ADD Transformer
The Transformers give Dagger the capability for applying any custom transformation logic user wants on Data(pre or post aggregated). In simple terms, Transformers are user-defined Java code that can do transformations like Map, Filter, Flat maps etc. Find more information on Transformers here.
Many Transformation logics are pre-supported in Dagger. But since Transformers are more advanced ways of injecting business logic as plugins to Dagger, there can be cases when existing Transformers are not sufficient for user requirement. This section documents how you can add Transformers to dagger.
For adding custom Transformers follow these steps
Ensure none of the built-in Transformers suits your requirement.
Transformers take StreamInfo which is a wrapper around Flink DataStream as input and transform them to some other StreamInfo/DataStream.
To define a new Transformer implement Transformer interface. The contract of Transformers is defined here.

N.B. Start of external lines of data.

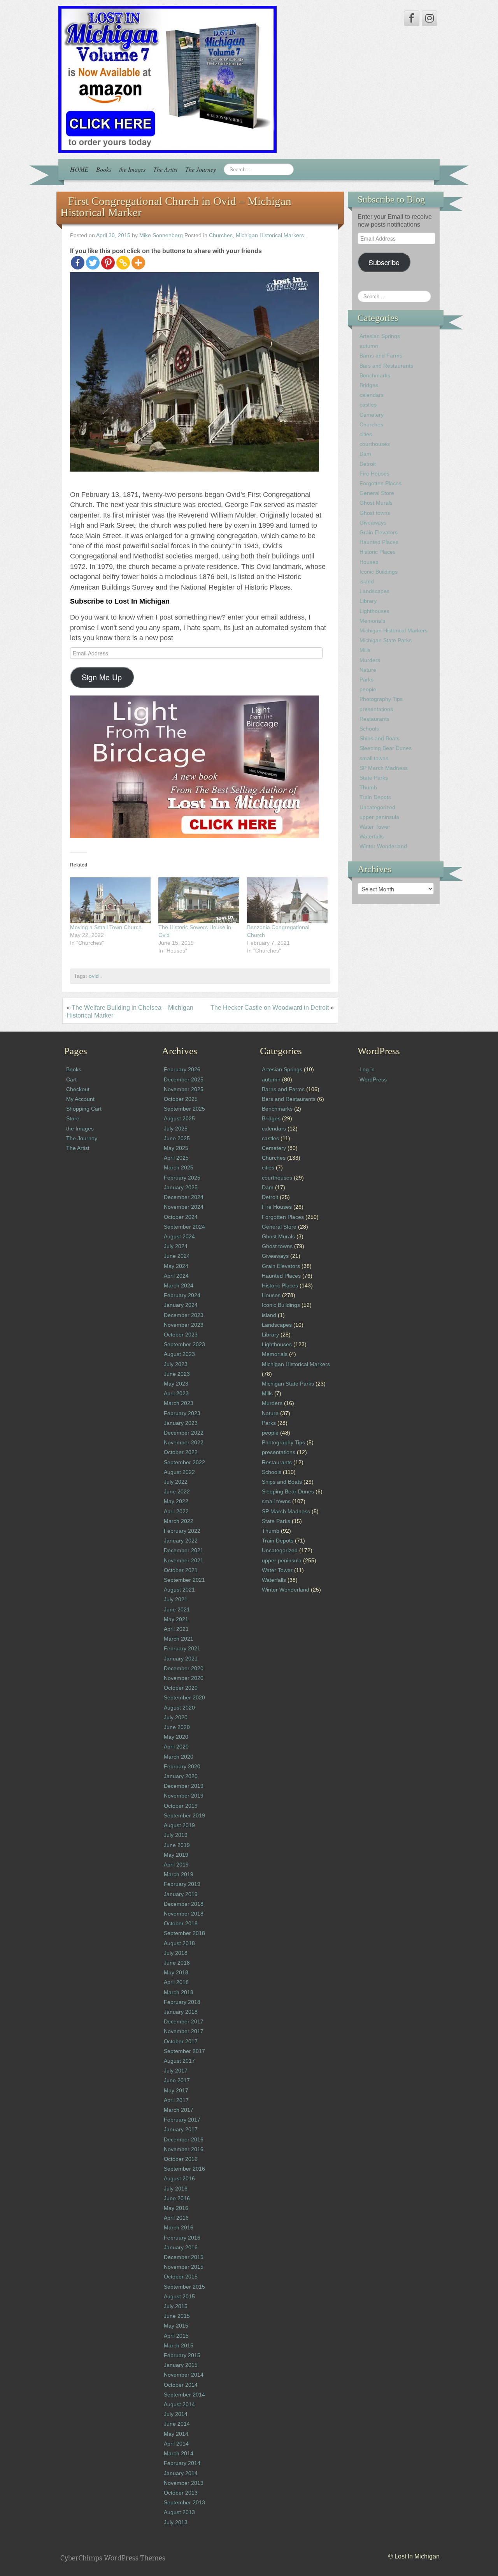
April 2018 (176, 1982)
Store (72, 1118)
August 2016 (179, 2178)
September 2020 (184, 1697)
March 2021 (178, 1639)
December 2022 (183, 1433)
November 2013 (183, 2483)
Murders (369, 660)
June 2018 (177, 1963)
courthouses (374, 444)
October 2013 (181, 2493)
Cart (71, 1079)
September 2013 (184, 2502)
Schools (369, 728)
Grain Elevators (378, 532)
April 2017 (176, 2100)
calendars (371, 395)
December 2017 (183, 2021)
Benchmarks (374, 375)
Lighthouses (374, 611)
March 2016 (178, 2227)
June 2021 (177, 1609)
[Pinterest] (108, 262)
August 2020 (179, 1707)
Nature (367, 670)
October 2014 (181, 2385)
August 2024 (179, 1236)
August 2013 (179, 2512)
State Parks (373, 778)
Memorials (372, 621)
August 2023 (179, 1354)
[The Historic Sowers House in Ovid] (198, 900)
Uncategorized (377, 807)
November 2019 (183, 1795)
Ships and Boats (379, 738)
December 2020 (183, 1668)
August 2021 (179, 1589)
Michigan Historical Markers (270, 235)
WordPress (373, 1079)
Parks (366, 679)
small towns (373, 758)
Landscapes (374, 591)
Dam (365, 454)
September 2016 (184, 2169)
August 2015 (179, 2296)
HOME (79, 169)
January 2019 (181, 1894)
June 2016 (177, 2198)
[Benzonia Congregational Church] (287, 900)
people (367, 689)
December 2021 (183, 1550)
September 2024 (184, 1227)
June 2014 (177, 2424)
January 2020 (181, 1776)
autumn (368, 346)
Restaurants (374, 719)
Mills (364, 650)
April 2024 (176, 1276)
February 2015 (182, 2355)
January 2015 (181, 2365)
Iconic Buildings (378, 572)
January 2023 (181, 1423)
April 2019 (176, 1864)
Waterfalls (371, 836)
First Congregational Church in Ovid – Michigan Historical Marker (175, 206)
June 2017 (177, 2080)
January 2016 (181, 2247)
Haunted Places (378, 542)
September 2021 (184, 1580)
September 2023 (184, 1344)
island (366, 581)
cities (365, 434)
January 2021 (181, 1658)
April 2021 (176, 1629)
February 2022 (182, 1531)
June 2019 (177, 1845)
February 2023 (182, 1413)
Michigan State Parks (385, 640)
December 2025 (183, 1079)
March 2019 (178, 1874)
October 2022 (181, 1452)
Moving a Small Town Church (106, 927)
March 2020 (178, 1757)
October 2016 (181, 2159)
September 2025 (184, 1109)
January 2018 (181, 2012)
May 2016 (176, 2208)
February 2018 (182, 2002)
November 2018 (183, 1913)
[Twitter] (93, 262)
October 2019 (181, 1806)
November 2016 (183, 2149)
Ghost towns (374, 513)
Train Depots (375, 797)
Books (103, 169)
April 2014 (176, 2443)
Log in (367, 1069)
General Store (376, 493)
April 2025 (176, 1158)
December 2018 (183, 1904)
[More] (138, 262)
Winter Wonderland (383, 846)
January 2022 (181, 1540)
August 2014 (179, 2404)
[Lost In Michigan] (167, 79)
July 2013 (176, 2522)
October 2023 (181, 1334)
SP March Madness (383, 768)
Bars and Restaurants (386, 366)
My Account (80, 1099)
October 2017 (181, 2041)
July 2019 (176, 1835)
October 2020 (181, 1688)
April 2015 (176, 2336)
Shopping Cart (84, 1109)
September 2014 (184, 2394)
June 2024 (177, 1256)
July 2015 (176, 2306)
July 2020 (176, 1717)
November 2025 (183, 1089)
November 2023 (183, 1325)
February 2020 (182, 1766)
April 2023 (176, 1393)
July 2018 (176, 1953)
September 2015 (184, 2287)
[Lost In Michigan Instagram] (429, 18)
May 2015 (176, 2325)
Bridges (368, 385)
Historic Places (377, 552)
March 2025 (178, 1167)
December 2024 (183, 1197)
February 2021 (182, 1648)
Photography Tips (381, 699)
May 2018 (176, 1972)
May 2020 (176, 1737)
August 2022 (179, 1472)
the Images (132, 169)
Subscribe (384, 262)
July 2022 (176, 1482)
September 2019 (184, 1815)
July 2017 (176, 2070)
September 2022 (184, 1462)
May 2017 (176, 2090)
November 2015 (183, 2267)
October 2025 (181, 1099)
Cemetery (371, 415)
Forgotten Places (380, 483)
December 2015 (183, 2257)
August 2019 (179, 1825)
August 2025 (179, 1118)
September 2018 (184, 1933)
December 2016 (183, 2139)
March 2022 (178, 1521)
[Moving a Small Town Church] (110, 900)
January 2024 (181, 1305)
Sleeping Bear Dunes (385, 748)
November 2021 (183, 1560)
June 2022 (177, 1491)
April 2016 (176, 2218)
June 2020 (177, 1727)
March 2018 (178, 1992)
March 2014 (178, 2453)
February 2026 (182, 1069)
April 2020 (176, 1746)
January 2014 (181, 2473)
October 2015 (181, 2276)
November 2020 (183, 1678)
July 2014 (176, 2414)
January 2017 (181, 2129)
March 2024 (178, 1285)
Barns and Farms (380, 355)
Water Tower (374, 827)
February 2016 (182, 2237)
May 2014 (176, 2434)
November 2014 (183, 2375)
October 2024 (181, 1217)
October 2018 (181, 1923)
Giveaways (372, 522)
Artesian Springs (379, 336)
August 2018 (179, 1943)
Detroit (367, 464)
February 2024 (182, 1295)
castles (368, 404)
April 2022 (176, 1511)
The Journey (200, 169)
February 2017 (182, 2119)
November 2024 (183, 1207)
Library (368, 601)
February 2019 (182, 1884)
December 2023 (183, 1315)
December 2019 (183, 1786)
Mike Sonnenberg (161, 235)
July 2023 (176, 1364)
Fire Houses (374, 473)
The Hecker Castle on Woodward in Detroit (269, 1007)
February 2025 (182, 1177)
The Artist (165, 169)
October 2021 (181, 1570)
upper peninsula (379, 817)
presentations (376, 709)
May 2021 (176, 1619)
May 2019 (176, 1855)
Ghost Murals (376, 503)
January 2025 (181, 1187)
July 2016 (176, 2188)
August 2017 (179, 2061)
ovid (94, 976)
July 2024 (176, 1246)
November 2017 (183, 2031)
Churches (221, 235)
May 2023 (176, 1383)
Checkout (77, 1089)
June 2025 (177, 1138)
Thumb (368, 787)
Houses (368, 562)
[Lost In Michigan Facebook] (411, 18)
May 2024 (176, 1266)
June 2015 (177, 2316)
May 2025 (176, 1148)
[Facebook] (77, 262)
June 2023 (177, 1374)
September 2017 (184, 2051)
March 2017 (178, 2110)
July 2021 (176, 1599)
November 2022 (183, 1442)
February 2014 (182, 2463)
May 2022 (176, 1501)
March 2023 (178, 1403)
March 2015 (178, 2345)
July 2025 (176, 1128)
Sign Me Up (102, 677)
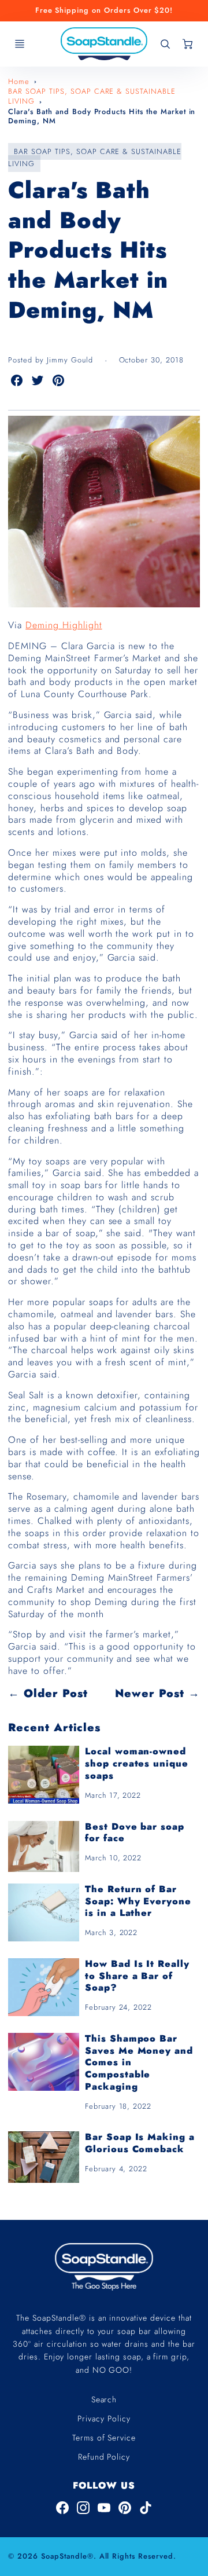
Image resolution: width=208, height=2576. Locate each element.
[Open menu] (19, 44)
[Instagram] (83, 2507)
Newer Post (149, 1693)
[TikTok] (145, 2507)
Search (104, 2399)
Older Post (56, 1693)
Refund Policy (104, 2457)
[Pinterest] (124, 2507)
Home (18, 81)
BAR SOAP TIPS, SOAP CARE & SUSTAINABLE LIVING (91, 96)
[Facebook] (62, 2507)
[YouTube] (104, 2507)
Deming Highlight (63, 625)
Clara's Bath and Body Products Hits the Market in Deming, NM (101, 116)
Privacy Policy (103, 2418)
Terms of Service (104, 2437)
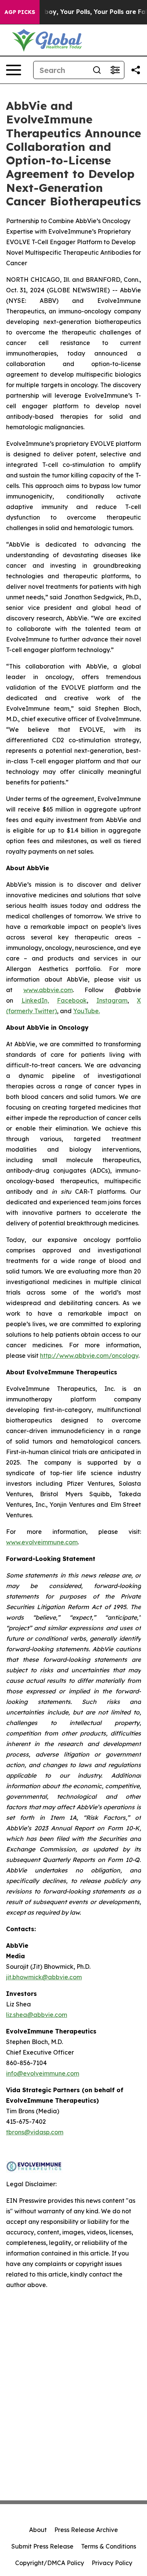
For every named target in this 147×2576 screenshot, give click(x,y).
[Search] (97, 70)
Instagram (111, 1000)
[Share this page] (135, 70)
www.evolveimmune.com (42, 1542)
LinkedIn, (35, 1000)
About (38, 2529)
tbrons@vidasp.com (34, 2132)
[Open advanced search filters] (115, 70)
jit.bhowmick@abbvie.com (44, 1977)
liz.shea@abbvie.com (36, 2014)
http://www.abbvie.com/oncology (89, 1355)
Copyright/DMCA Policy (49, 2563)
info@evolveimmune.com (42, 2073)
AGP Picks (20, 12)
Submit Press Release (42, 2546)
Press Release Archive (86, 2529)
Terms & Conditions (108, 2546)
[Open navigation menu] (13, 70)
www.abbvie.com (48, 990)
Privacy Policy (112, 2563)
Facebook (72, 1000)
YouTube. (86, 1011)
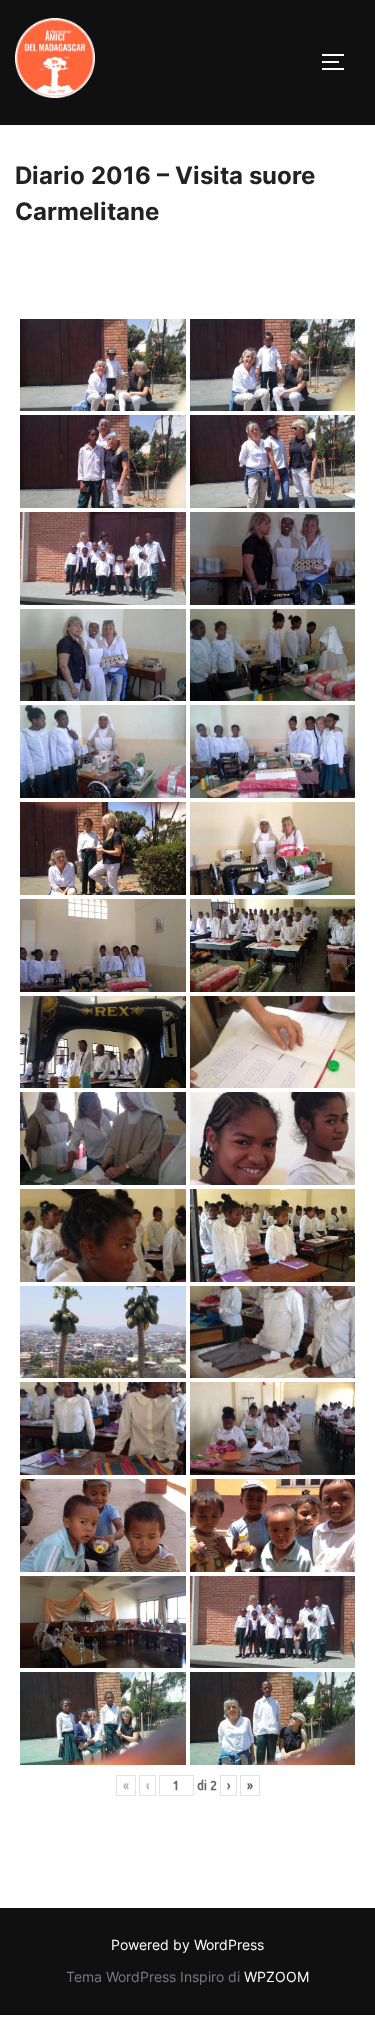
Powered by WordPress (187, 1944)
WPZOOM (276, 1976)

Since an input DataStream is available in Transformer, all the Flink supported operators which transform
DataStream -> DataStream
can be applied/used by default for the transformations. Operators are how Flink exposes classic Map-reduce type functionalities. Read more about Flink Operators here.In the case of single Operator Transformation you can extend the desired Operator in the Transformer class itself. For example, follow this code of HashTransformer. You can also define multiple chaining operators to Transform Data.
A configuration
transformation_arguments
inject the required parameters as a Constructor argument to the Transformer class. From the config point of view, these are simple Map of String and Object. So you need to cast them to your desired data types. Find a more detailed overview of the transformer example here.Transformers are injected into the
dagger-core
during runtime using Java reflection. So unlike UDFs, they don't need registration. You just need to mention the fully qualified Transformer Java class Name in the configurations.Bump up the version and raise a PR for the Transformer. Also please add the Transformer to the list of Transformers doc. Once the PR gets merged the transformer should be available to be used.
If you have specific use-cases you are solving using Transformers and you don't want to add them to the open-source repo, you can have a separate local codebase for those Transformers and add it to the classpath of the dagger. With the correct Transformation configurations, they should be available to use out of the box.
Note
: Please go through the Contribution guide to know about all the conventions and practices we tend to follow and to know about the contribution process to the dagger.